▶ **Entries supplied**:
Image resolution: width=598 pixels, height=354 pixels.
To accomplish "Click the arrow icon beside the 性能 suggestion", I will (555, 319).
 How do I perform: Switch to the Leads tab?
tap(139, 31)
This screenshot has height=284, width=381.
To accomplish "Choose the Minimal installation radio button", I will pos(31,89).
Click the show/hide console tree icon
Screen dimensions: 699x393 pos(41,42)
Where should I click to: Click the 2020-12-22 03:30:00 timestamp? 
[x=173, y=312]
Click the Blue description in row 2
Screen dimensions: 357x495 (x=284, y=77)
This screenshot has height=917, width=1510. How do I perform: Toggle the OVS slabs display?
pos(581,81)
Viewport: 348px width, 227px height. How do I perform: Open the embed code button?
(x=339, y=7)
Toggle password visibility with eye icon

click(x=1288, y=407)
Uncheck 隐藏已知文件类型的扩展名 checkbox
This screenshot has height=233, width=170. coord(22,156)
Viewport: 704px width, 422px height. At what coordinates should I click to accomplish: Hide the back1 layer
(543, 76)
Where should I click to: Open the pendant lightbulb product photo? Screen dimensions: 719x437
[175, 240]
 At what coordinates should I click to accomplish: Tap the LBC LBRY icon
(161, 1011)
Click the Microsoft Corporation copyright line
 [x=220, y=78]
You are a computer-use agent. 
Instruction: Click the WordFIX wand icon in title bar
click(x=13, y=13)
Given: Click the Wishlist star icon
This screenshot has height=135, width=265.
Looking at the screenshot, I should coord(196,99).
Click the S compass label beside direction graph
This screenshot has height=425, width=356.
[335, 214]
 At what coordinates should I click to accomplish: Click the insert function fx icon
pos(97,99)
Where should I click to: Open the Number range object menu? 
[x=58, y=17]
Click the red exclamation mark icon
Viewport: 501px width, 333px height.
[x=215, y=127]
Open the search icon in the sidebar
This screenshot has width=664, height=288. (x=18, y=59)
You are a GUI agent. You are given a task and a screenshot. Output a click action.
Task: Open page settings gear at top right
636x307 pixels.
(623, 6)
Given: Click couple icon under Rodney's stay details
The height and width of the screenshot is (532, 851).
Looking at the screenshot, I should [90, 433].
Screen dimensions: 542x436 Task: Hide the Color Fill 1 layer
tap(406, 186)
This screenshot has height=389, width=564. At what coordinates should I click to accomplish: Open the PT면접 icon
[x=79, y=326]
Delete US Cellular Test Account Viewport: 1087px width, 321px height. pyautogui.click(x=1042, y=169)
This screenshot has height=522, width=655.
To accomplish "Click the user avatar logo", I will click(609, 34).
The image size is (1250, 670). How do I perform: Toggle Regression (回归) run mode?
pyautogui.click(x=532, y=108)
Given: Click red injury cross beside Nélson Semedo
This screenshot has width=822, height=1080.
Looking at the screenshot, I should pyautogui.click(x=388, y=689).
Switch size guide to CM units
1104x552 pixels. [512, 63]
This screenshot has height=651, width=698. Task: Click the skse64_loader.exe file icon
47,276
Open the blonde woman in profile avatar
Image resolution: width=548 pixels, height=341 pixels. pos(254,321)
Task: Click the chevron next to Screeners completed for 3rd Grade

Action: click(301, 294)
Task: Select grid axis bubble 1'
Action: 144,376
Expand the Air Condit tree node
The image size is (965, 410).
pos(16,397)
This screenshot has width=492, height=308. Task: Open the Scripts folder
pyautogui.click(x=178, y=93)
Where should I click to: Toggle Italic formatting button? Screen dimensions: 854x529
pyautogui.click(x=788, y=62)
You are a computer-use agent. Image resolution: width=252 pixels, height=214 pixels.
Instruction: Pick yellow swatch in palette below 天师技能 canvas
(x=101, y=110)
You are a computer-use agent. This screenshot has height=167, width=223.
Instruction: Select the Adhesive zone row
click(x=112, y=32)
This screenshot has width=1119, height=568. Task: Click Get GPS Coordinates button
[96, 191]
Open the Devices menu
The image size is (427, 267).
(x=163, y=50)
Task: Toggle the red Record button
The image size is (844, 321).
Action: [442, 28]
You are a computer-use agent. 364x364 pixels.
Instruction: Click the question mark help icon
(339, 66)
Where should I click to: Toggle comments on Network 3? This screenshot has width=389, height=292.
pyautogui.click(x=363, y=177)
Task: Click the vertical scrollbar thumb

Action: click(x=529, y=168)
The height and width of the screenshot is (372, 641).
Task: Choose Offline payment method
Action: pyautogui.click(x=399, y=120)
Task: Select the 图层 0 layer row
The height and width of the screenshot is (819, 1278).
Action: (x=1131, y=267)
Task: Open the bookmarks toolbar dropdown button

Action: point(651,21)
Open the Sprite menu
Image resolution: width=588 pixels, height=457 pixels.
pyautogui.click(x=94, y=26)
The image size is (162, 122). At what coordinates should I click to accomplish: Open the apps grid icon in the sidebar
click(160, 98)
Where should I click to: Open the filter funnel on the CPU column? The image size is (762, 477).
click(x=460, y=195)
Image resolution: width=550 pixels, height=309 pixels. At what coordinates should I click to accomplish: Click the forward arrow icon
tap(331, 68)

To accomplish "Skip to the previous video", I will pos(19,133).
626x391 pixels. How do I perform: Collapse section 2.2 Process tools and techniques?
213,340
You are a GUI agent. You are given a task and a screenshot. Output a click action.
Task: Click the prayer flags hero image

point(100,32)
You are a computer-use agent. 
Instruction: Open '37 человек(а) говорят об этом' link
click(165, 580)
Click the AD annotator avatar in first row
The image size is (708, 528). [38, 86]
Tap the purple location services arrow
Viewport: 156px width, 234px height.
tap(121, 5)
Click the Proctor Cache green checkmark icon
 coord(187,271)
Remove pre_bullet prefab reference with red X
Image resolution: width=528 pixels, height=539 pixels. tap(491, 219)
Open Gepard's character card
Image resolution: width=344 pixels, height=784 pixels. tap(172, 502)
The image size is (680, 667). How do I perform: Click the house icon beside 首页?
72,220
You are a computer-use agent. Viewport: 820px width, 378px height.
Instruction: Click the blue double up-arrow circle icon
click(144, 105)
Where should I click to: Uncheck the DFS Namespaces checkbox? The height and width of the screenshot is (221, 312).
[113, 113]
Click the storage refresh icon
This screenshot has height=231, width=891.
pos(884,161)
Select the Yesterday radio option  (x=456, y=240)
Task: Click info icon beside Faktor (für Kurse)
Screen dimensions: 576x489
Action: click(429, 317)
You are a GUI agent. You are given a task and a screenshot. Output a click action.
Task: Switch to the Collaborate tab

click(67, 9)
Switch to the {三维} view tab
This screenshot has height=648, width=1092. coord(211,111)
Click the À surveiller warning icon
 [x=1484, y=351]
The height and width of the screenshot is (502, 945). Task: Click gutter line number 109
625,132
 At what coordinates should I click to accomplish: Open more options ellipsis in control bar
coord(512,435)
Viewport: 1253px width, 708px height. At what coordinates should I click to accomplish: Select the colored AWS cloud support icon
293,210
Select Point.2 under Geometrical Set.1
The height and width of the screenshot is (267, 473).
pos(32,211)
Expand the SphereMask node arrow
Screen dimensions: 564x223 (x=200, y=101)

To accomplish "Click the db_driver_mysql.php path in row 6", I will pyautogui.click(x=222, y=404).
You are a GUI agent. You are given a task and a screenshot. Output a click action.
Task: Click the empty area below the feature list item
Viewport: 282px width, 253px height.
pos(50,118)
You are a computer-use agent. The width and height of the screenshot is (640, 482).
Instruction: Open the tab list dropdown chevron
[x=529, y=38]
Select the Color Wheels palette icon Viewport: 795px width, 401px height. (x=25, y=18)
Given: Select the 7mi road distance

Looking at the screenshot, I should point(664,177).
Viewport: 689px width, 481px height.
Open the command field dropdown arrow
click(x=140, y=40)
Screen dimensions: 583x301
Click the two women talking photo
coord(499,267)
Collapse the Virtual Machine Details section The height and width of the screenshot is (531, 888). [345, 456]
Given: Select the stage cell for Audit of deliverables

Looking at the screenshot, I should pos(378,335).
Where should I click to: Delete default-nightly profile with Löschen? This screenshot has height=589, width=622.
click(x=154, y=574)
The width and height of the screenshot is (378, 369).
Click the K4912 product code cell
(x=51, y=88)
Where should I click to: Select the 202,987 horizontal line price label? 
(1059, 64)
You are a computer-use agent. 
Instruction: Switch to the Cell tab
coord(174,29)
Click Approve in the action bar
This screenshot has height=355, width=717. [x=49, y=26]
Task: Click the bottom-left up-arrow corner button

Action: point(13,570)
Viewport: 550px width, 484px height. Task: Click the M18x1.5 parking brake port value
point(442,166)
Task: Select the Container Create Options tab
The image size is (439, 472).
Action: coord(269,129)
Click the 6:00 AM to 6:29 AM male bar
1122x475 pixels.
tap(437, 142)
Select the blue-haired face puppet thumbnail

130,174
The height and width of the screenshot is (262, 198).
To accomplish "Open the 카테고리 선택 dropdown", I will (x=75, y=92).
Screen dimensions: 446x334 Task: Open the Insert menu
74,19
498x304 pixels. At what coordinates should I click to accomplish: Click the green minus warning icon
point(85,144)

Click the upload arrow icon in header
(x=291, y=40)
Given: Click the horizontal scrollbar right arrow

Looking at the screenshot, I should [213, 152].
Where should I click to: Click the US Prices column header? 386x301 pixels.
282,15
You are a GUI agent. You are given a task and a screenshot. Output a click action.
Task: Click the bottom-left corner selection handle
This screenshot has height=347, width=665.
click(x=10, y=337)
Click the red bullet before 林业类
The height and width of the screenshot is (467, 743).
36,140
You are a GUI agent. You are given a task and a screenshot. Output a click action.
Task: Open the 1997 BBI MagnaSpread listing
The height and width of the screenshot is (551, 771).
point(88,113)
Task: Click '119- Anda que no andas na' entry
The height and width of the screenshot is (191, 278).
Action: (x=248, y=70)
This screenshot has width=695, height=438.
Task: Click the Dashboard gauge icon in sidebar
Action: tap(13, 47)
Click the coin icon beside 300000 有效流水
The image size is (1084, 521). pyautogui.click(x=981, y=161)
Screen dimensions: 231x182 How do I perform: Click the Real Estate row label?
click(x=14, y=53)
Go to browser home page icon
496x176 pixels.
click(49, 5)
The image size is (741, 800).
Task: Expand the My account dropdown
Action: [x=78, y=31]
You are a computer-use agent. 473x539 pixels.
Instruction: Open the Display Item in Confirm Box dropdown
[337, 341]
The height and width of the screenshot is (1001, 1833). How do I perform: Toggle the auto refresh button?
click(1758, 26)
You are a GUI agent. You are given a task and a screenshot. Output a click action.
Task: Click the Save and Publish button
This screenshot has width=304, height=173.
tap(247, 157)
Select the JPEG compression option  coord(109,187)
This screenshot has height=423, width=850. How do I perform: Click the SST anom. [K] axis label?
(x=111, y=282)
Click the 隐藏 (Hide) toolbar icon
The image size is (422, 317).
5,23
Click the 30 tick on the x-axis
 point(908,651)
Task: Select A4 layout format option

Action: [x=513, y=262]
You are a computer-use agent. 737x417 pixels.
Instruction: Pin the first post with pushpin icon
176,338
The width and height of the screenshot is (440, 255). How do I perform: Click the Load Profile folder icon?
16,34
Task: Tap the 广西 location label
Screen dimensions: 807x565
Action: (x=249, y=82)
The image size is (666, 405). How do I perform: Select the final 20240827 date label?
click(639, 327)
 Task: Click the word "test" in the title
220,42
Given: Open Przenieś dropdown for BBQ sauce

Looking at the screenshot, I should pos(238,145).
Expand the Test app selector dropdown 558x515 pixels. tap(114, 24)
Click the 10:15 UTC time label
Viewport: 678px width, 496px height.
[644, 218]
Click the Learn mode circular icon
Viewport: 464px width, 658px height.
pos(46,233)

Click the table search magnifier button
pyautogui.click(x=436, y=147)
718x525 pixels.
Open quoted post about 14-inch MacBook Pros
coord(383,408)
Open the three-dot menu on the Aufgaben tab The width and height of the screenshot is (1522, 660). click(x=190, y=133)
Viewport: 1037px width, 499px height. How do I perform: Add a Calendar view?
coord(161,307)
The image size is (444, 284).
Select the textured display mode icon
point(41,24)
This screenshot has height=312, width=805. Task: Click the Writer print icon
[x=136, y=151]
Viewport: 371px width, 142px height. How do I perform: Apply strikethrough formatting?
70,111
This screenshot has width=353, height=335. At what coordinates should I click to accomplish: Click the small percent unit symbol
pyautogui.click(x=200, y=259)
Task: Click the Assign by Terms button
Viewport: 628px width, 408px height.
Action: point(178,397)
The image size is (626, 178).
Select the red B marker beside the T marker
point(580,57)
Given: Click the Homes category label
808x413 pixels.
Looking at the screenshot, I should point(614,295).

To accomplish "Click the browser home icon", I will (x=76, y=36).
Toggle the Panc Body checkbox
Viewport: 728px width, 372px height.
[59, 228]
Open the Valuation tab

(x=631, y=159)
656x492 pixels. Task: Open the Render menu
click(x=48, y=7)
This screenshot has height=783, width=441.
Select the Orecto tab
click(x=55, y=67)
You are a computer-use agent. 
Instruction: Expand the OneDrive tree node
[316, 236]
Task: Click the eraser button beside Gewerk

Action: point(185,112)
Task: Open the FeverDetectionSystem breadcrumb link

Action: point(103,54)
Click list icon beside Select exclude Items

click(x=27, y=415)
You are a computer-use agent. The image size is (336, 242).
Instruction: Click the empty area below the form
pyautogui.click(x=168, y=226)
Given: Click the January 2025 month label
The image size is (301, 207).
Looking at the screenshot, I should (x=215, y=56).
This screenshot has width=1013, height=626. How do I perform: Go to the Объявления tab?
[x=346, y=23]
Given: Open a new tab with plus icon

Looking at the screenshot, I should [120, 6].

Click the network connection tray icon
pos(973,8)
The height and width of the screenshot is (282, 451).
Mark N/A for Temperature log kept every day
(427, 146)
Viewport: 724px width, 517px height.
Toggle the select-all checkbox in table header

▶ **The task**: Copy out each line of the entries where the word "radio" is found.

▶ **Exercise solution**:
To accomplish "Choose the Minimal installation radio button", I will pos(31,89).
Select the Yesterday radio option  (x=456, y=240)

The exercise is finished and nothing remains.